_Activity_
In how many lines of these records does the word "computer" appear? Give the number by itself.

_Exercise inputs_
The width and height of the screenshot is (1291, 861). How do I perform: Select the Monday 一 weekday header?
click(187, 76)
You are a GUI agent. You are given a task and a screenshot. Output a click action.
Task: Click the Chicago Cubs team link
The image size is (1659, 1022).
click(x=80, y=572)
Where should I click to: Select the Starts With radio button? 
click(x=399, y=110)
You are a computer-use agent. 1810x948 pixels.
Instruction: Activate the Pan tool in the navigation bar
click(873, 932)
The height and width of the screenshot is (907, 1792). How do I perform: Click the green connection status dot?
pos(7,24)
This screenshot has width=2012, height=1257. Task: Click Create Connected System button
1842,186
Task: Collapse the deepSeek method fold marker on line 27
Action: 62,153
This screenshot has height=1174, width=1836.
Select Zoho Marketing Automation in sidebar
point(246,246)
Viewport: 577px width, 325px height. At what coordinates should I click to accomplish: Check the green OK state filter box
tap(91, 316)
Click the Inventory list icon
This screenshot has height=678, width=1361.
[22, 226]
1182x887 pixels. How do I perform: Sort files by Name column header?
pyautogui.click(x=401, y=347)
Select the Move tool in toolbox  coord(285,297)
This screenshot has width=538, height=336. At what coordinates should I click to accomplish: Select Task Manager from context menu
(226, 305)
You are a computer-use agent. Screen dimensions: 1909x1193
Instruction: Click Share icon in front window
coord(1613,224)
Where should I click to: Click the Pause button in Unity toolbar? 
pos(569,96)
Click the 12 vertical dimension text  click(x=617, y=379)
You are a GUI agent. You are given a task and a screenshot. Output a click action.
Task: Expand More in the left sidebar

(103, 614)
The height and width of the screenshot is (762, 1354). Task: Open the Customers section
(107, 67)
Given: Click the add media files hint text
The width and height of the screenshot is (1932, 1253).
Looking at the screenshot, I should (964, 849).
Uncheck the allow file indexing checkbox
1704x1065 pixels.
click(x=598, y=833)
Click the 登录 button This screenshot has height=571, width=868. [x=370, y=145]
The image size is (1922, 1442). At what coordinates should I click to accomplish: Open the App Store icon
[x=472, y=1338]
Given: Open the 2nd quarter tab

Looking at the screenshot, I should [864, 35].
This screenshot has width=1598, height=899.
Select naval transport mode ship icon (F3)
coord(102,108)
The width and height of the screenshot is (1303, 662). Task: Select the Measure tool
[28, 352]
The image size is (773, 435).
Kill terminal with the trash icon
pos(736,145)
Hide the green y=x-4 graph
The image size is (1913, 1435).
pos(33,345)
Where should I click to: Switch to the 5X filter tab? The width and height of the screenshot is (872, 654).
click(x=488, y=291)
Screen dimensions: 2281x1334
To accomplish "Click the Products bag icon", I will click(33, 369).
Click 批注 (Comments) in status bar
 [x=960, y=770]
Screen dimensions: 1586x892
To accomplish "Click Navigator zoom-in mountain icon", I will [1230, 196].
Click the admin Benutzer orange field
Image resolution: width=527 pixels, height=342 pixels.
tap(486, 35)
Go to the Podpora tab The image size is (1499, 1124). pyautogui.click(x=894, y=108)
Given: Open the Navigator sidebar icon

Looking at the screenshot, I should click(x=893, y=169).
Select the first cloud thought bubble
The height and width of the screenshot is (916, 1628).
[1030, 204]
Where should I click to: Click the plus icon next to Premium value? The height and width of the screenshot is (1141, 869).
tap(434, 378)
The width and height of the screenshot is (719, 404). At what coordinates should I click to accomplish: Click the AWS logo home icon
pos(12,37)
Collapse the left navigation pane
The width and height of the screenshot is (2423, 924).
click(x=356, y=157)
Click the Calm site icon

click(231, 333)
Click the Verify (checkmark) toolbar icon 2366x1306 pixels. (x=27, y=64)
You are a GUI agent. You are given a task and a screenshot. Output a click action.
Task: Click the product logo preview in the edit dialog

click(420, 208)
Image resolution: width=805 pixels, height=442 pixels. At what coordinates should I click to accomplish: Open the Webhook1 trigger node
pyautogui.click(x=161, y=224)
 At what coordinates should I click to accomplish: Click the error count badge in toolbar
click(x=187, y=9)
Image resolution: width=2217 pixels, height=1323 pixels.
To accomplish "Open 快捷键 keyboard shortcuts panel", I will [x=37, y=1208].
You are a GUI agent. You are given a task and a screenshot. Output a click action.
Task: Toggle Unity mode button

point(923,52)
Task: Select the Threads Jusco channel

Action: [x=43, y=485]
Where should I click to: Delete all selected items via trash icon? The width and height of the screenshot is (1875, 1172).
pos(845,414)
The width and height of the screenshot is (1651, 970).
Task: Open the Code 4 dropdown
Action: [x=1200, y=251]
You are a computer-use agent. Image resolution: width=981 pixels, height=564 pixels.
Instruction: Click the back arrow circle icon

_Task response_
3